(Records taken from a dataset)
==================================================
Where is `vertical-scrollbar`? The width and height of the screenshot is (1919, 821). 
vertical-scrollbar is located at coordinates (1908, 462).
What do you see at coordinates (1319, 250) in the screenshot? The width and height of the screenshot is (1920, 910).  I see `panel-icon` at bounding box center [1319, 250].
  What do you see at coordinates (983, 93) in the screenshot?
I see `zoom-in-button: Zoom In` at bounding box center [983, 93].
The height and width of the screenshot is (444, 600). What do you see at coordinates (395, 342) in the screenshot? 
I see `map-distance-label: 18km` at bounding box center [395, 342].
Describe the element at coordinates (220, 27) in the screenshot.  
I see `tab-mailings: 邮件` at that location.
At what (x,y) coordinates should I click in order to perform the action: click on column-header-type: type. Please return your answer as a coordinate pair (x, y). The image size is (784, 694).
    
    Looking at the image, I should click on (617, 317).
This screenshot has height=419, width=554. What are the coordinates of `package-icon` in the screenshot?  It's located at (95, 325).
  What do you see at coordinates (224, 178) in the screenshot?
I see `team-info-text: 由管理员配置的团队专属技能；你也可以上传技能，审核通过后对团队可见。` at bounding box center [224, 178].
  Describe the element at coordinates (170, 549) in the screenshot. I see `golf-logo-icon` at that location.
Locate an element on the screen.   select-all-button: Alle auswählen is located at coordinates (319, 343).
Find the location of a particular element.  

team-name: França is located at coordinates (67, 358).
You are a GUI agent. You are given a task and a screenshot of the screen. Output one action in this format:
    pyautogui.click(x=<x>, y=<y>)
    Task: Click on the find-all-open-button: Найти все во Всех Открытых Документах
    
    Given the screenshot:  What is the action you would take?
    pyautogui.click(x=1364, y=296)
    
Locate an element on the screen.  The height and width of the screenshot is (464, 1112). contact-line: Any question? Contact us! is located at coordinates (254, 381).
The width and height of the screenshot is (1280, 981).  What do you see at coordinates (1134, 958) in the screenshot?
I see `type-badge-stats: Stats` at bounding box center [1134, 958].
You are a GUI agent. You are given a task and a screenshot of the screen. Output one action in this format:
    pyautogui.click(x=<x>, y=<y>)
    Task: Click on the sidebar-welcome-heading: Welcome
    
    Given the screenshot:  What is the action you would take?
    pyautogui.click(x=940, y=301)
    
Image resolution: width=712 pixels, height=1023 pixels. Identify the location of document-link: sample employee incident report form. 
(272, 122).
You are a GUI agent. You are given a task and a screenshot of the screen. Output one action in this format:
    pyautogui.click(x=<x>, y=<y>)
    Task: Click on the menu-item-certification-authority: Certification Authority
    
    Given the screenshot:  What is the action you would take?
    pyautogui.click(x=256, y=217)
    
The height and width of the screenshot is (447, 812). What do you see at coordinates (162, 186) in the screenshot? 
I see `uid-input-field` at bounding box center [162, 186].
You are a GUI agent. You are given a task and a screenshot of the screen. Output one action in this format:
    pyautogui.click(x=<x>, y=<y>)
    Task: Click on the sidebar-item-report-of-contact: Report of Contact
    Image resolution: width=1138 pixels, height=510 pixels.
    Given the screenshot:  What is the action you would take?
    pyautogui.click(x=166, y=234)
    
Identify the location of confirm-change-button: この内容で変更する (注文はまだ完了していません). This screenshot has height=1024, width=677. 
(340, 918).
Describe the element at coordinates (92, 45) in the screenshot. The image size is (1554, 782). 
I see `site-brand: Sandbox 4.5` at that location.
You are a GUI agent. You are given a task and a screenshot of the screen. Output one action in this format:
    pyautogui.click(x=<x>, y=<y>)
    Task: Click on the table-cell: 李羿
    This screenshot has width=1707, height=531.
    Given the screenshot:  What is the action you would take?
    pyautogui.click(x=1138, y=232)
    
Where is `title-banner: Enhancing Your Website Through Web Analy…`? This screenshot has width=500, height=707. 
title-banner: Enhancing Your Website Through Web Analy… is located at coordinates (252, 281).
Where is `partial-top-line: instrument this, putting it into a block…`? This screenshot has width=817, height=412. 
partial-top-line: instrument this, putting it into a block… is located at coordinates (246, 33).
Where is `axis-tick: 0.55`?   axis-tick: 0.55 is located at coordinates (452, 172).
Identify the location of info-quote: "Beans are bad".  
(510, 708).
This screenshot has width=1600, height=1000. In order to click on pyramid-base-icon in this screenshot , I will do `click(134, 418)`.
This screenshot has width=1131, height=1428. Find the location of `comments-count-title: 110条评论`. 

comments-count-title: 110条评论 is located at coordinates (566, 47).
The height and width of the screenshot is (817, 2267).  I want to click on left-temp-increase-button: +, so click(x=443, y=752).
==================================================
TO-DO ITEM: Select every line in the records above that contains the word "Identify", and copy each of those lines.

ANSWER:
Image resolution: width=712 pixels, height=1023 pixels. Identify the location of document-link: sample employee incident report form. 
Identify the location of confirm-change-button: この内容で変更する (注文はまだ完了していません). This screenshot has height=1024, width=677. 
Identify the location of info-quote: "Beans are bad".  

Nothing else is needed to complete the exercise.